Dataset entries —

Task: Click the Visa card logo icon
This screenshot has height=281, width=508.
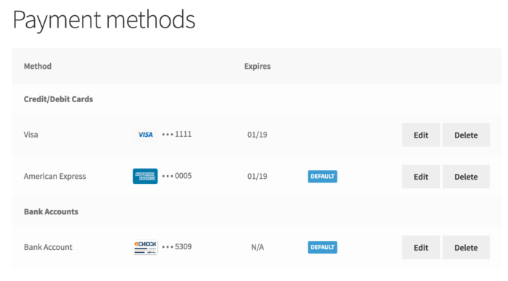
==
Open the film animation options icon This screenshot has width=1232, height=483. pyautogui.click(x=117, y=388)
--
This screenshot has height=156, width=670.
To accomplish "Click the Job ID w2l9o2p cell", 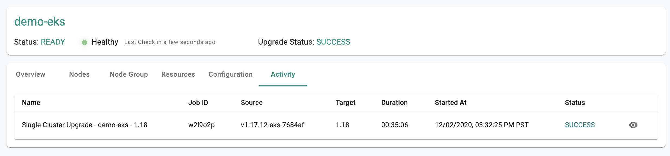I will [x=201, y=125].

About this task —
Starting with the line above that holds "Task: Click the Visa card logo icon" and stopping with the line that holds "This screenshot has height=281, width=508.", reproduce each line exactly, omitting all other lines.

Task answer —
Task: Click the Visa card logo icon
This screenshot has height=281, width=508.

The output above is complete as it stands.